Speaking of the tools, those of us who have delved into social media intelligence, be it as PR practitioners, brand managers, media planners and marketing researchers, usually apply several key criteria when selecting a social listening tool - price, breadth and quality of data sources, search prowess and various data analytic features and automation.
With all this said, selecting the proper social listening tool should be a relatively easy task. We have a wide range of vendors and tools to choose from; but as the The Forrester Wave: Social Listening Platforms reports has been persistently and correctly pointing out over the past several years - the vendors have continuously invested in stronger analytics, deeper tech integration, artificial intelligence (AI), machine learning (ML), Natural Language Processing (NLP) and Image Recognition.
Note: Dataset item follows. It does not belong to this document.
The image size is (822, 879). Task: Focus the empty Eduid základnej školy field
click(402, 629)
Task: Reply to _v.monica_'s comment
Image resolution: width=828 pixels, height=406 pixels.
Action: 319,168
Unfortunately, this arms race has made the social listening technology much commoditized. Both incumbents and challengers have been offering marginally different data sources, analytics and bold claims about their AI and NLP. What’s more, content platforms often come with complex and confusing price models (do any of these sound familiar – Analyst User, monitor, topic, Twitter decahose, historical data restriction, etc.) and prohibitively high price tags.
What is worse though is that often the drummed-up AI gizmos fall short of what has been advertised. Regardless, if you have been working in media analytics for three months or ten years, by now you know the feeling of pre-Christmas elation and excitement when a content vendor starts strutting its AI and NLP gadgets and the quick dejection that usually sets in once you get your hands on the content platform. Don’t get me wrong, the content vendor industry has made great strides when it comes to data analytics technology and has provided us with widgets that enhance and speed our work. However, the NLP offerings keep leaving a bitter aftertaste.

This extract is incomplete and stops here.